▶ **Problem 1**
Answer each question from the Newbury excerpt below, one answer per line, marked (a), (b), (c).
(a) In which cemetery was Mary buried?
(b) What occupation is listed for Eva Pinney on the 1910 census?
(c) In what city did Susan B. Anthony attempt to vote in 1872?
▶ **Problem 2**
Rewrite the paragraph of the Newbury excerpt below that begins "These women were answering the call" as a short list that keeps its main facts.

▶ **Selected excerpt**
· · · ·
Irma Redfield McIntyre later reminisced that Mary was known as an "excellent cook. No one made pickles to equal one kind she made. They were first put in a brine, then freshened, then packed in a deep crock, the vinegar solution poured over them and grape and horseradish leaves on top. Good to the last crisp pickle!”
Mary died on March 10, 1905, in Newbury, Ohio, and was buried in the South Newbury Cemetery.
Eva Pinney was born in 1851 in Connecticut. She may have attended the preparatory course at Oberlin College in 1870 and was listed in the 1870 census as a teacher living in Newbury with her mother Paulette/Purleyett Burnett (a postmistress) and two younger sisters Florence (age 15) and Cora M. (age 12). By 1878, she was being paid as an organizer for Newbury Woman Suffrage Political Club, lecturing throughout Ohio on suffrage and temperance. In 1879 and 1880, she served as delegate to National Women’s Suffrage Association meetings and on the 1880 census is listed as a lecturer with residence in Newbury, Ohio
Eva later returned to Glastonbury/Hartford, Connecticut and may have worked as a dressmaker before being listed as a mail messenger on the 1910 census. She died on November 17, 1916, in Connecticut and is buried in Elmwood Cemetery, East Granby, Connecticut.
“The Newbury Nine” were the nine Geauga women who attempted to vote at Union Chapel in the October 1871 election, thus making them some of the earliest women in Ohio to present themselves at the polls as citizens with the right to vote. According to local legend, Sarah Knox’s husband Ransom hitched up his team and collected the women, then drove them to Union Chapel for the election.
“Election in this place passed off quietly, although there was considerable excitement in consequence of nine ladies having the independence and moral courage to present themselves at the polls [at Union Chapel] and demand their right to vote under the provisions of the XIVth and XVth Amendments of the United States Constitution. After considerable discussion and argument on both sides, the votes were rejected by the Board of Election." C.P., Newbury Column, The Geauga Democrat 22, no. 42, October 18, 1871. On microfilm at Chardon Public Library. 110 East Park Street. Chardon, Ohio, 44024 Roll #12
These women were answering the call of Elizabeth Cady Stanton and Susan B. Anthony of the National Women’s Suffrage Association (NWSA). In early 1871, the leaders of the NWSA proposed that, because women were citizens, they already possessed the right to vote and were entitled to equal protection of this right under the Fourteenth Amendment. Thus, NWSA adopted a formal resolution encouraging women to present themselves at the polls to vote. The strategy was that if women were not allowed to vote, their rights should be considered to be violated and they would be entitled to take the issue to court. In 1872, Susan B. Anthony attempted to vote in Rochester, New York, for which she was charged with illegal voting and stood trial in 1873.
· · · ·
▶ **Information supplied**
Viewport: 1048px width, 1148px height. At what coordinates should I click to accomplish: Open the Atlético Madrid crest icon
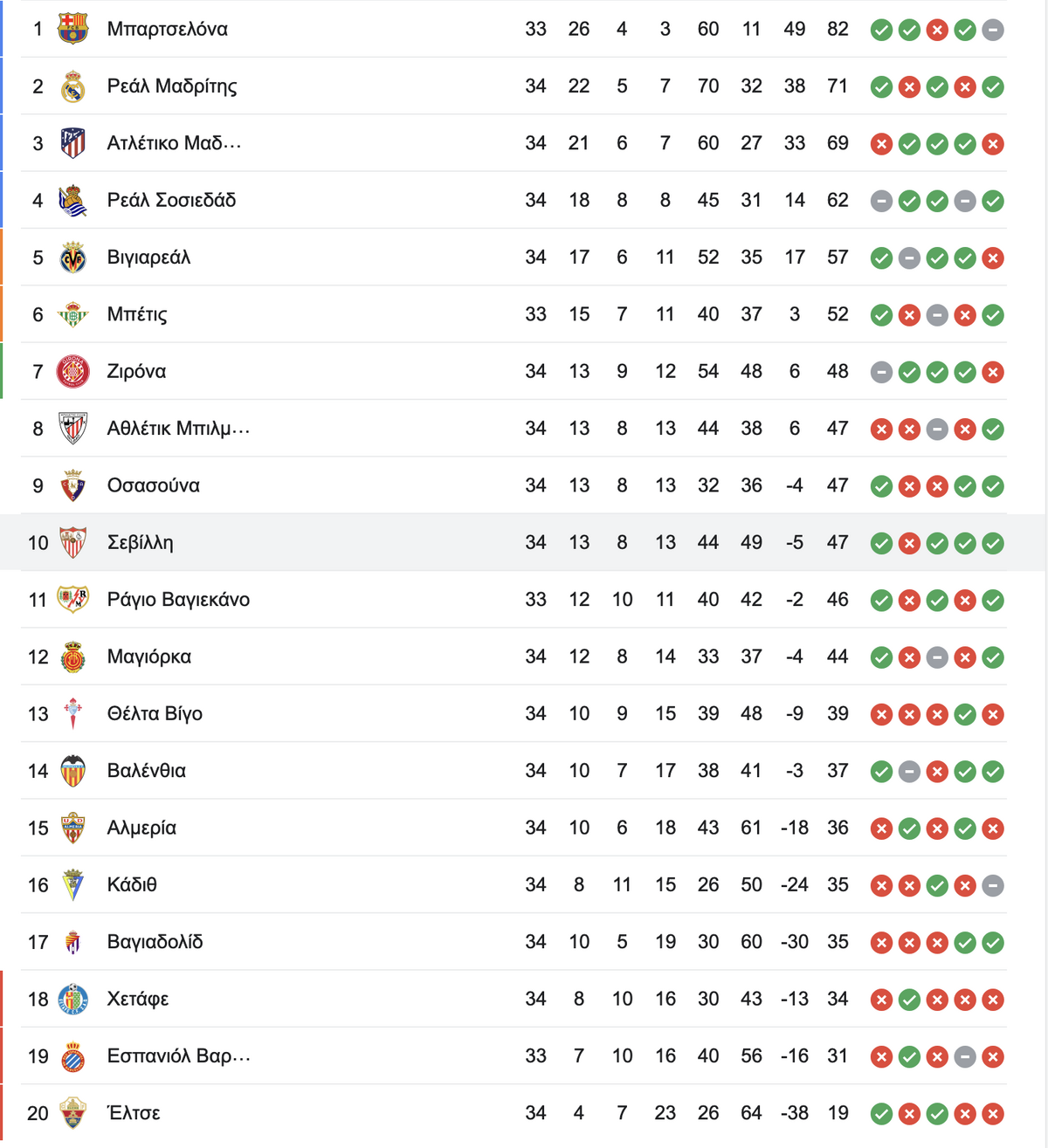(x=72, y=143)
· · · ·
▶ **Exercise response 1**
(a) The South Newbury Cemetery.
(b) Mail messenger.
(c) Rochester, New York.

▶ **Exercise response 2**
- The women were answering the call of Elizabeth Cady Stanton and Susan B. Anthony of the National Women's Suffrage Association (NWSA).
- In early 1871, NWSA leaders argued that women, as citizens, already had the right to vote and were entitled to equal protection of it under the Fourteenth Amendment.
- NWSA adopted a formal resolution encouraging women to present themselves at the polls.
- If refused, women could consider their rights violated and take the issue to court.
- In 1872, Susan B. Anthony tried to vote in Rochester, New York. She was charged with illegal voting and stood trial in 1873.